Nonlinear Regression

Recall from Chapter 3, Introduction to Statistical Modeling with SAS/STAT Software, that a nonlinear regression model is a statistical model in which the mean function depends on the model parameters in a nonlinear function. The SAS/STAT procedures that can fit general, nonlinear models are the NLIN and NLMIXED procedures. The procedures have the following in common:

  • Nonlinear models are fit by iterative methods.

  • You must provide an expression for the model through programming statements.

  • Analytic derivatives of the objective function with respect to the parameters are calculated automatically.

  • A grid search is available to select the best starting values for the parameters from a set of starting points that you provide.


The following items reflect some important differences between the NLIN and NLMIXED procedures:

  • Parameters are estimated by nonlinear least squares with the NLIN procedure and by maximum likelihood with the NLMIXED procedure.

  • The NLMIXED procedure enables you to construct nonlinear models that contain normally distributed random effects.

  • The NLIN procedure requires that you declare all model parameters in the PARAMETERS statement and assign starting values.

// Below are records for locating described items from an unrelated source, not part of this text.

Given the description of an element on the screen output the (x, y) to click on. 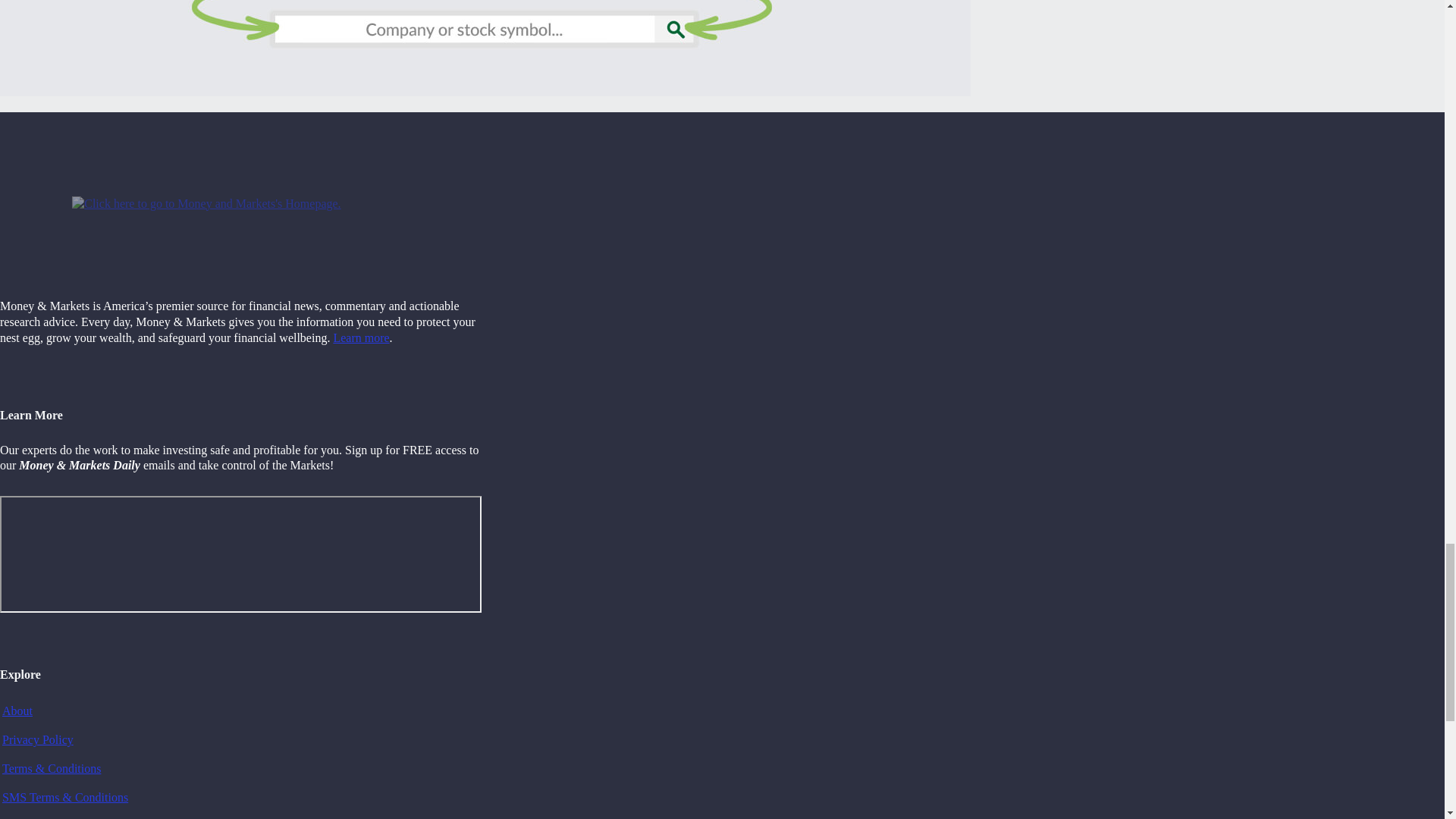
Privacy Policy (38, 739)
About (17, 710)
Learn more (360, 337)
Given the description of an element on the screen output the (x, y) to click on. 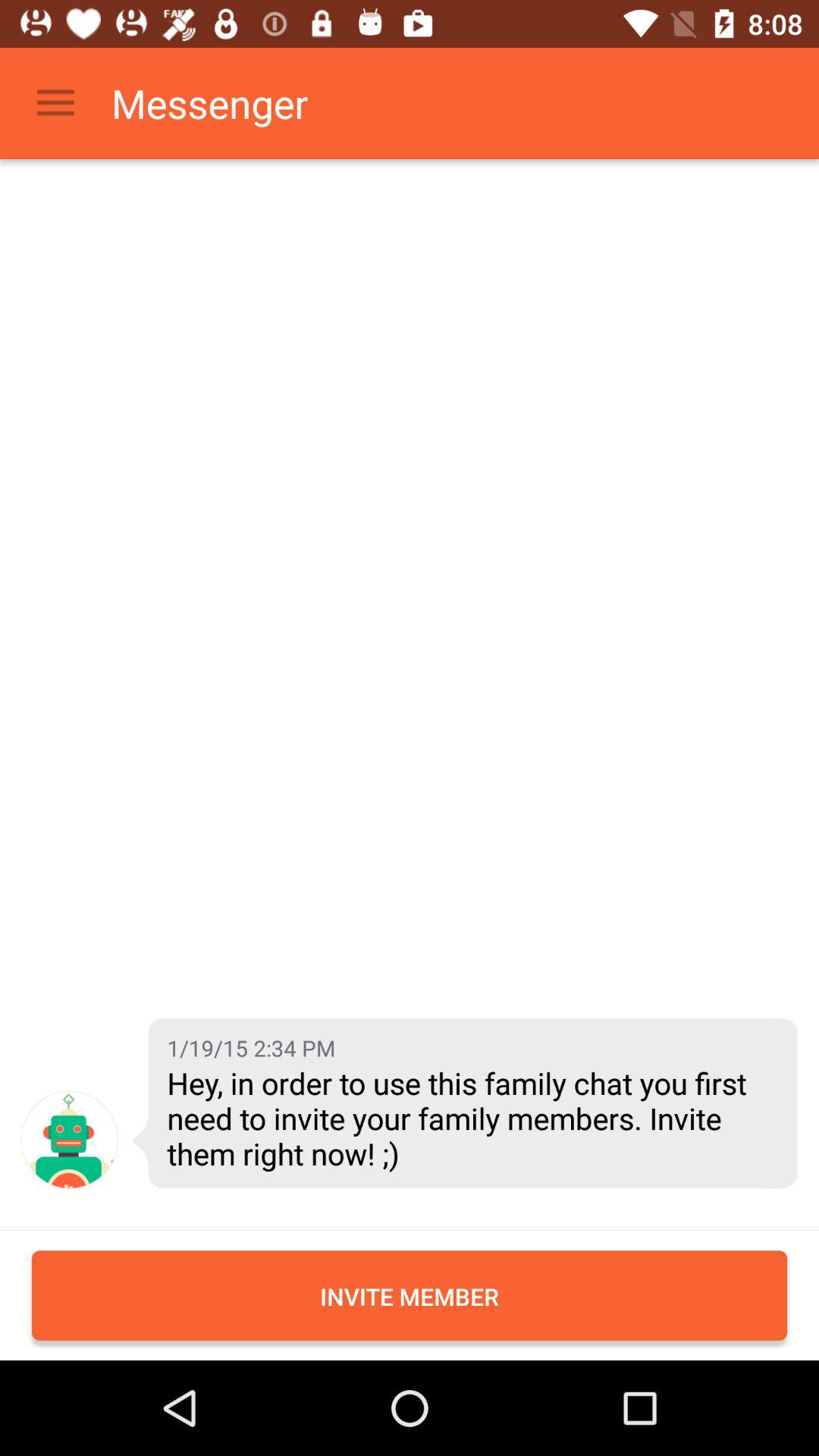
swipe until invite member icon (409, 1295)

The NLMIXED procedure determines the parameters in your model based on the PARAMETER statement and the other modeling statements. It is not necessary to supply starting values for all parameters in the NLMIXED procedure, but it is highly recommended.

  • The residual variance is not a parameter in models fit with the NLIN procedure, but it is in models fit with the NLMIXED procedure.

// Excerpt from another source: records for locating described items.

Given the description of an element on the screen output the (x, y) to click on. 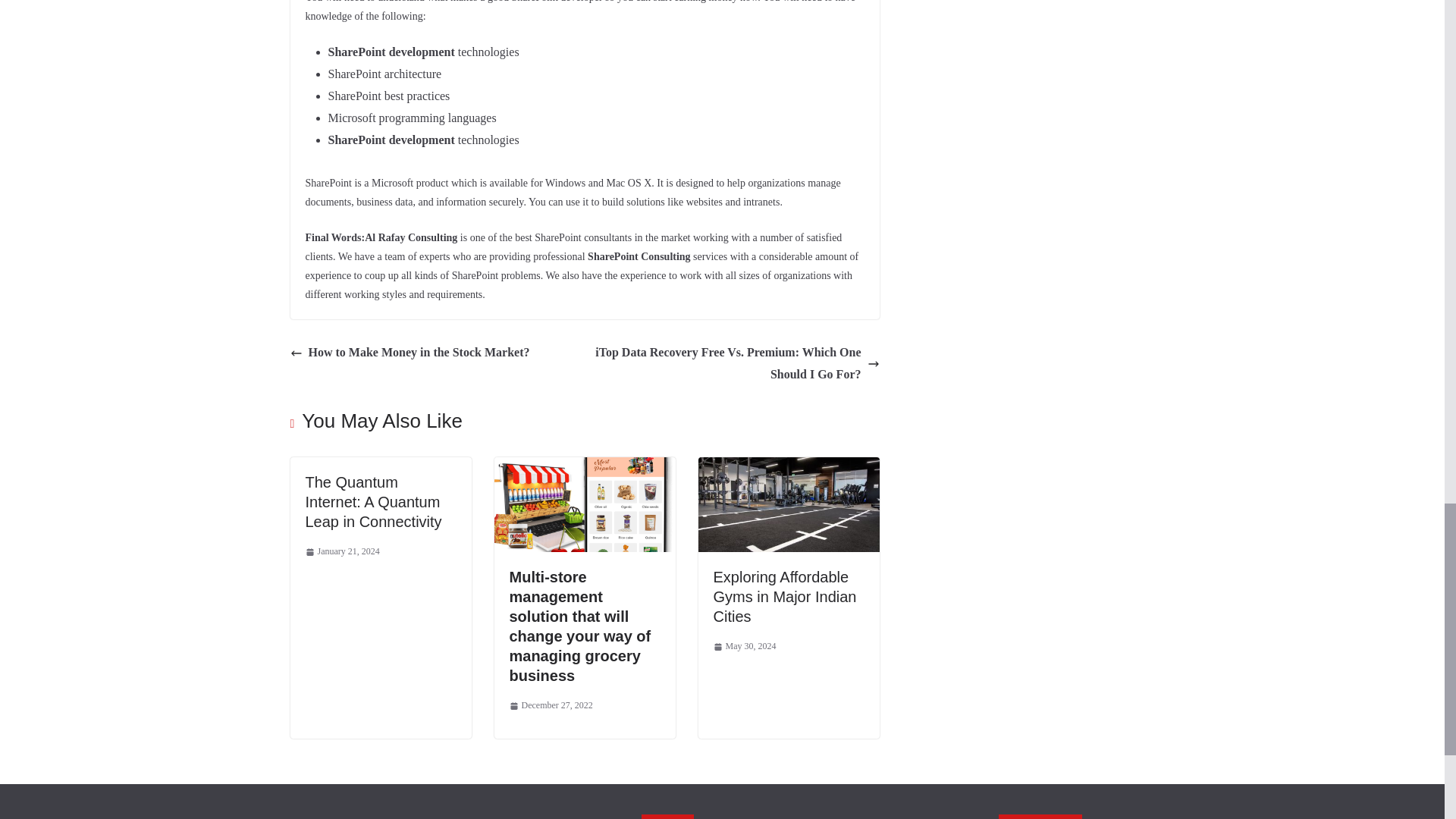
Exploring Affordable Gyms in Major Indian Cities (788, 467)
December 27, 2022 (550, 705)
6:02 pm (744, 646)
May 30, 2024 (744, 646)
The Quantum Internet: A Quantum Leap in Connectivity (372, 501)
6:00 am (341, 551)
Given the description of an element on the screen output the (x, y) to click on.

  • The default iterative optimization method in the NLIN procedure is the Gauss-Newton method; the default method in the NLMIXED procedure is the quasi-Newton method. Other optimization techniques are available in both procedures.

Nonlinear models are fit with iterative techniques that begin from starting values and attempt to iteratively improve on the estimates by updating the estimates. There is no guarantee that the solution achieved when the iterative algorithm converges will correspond to a global optimum.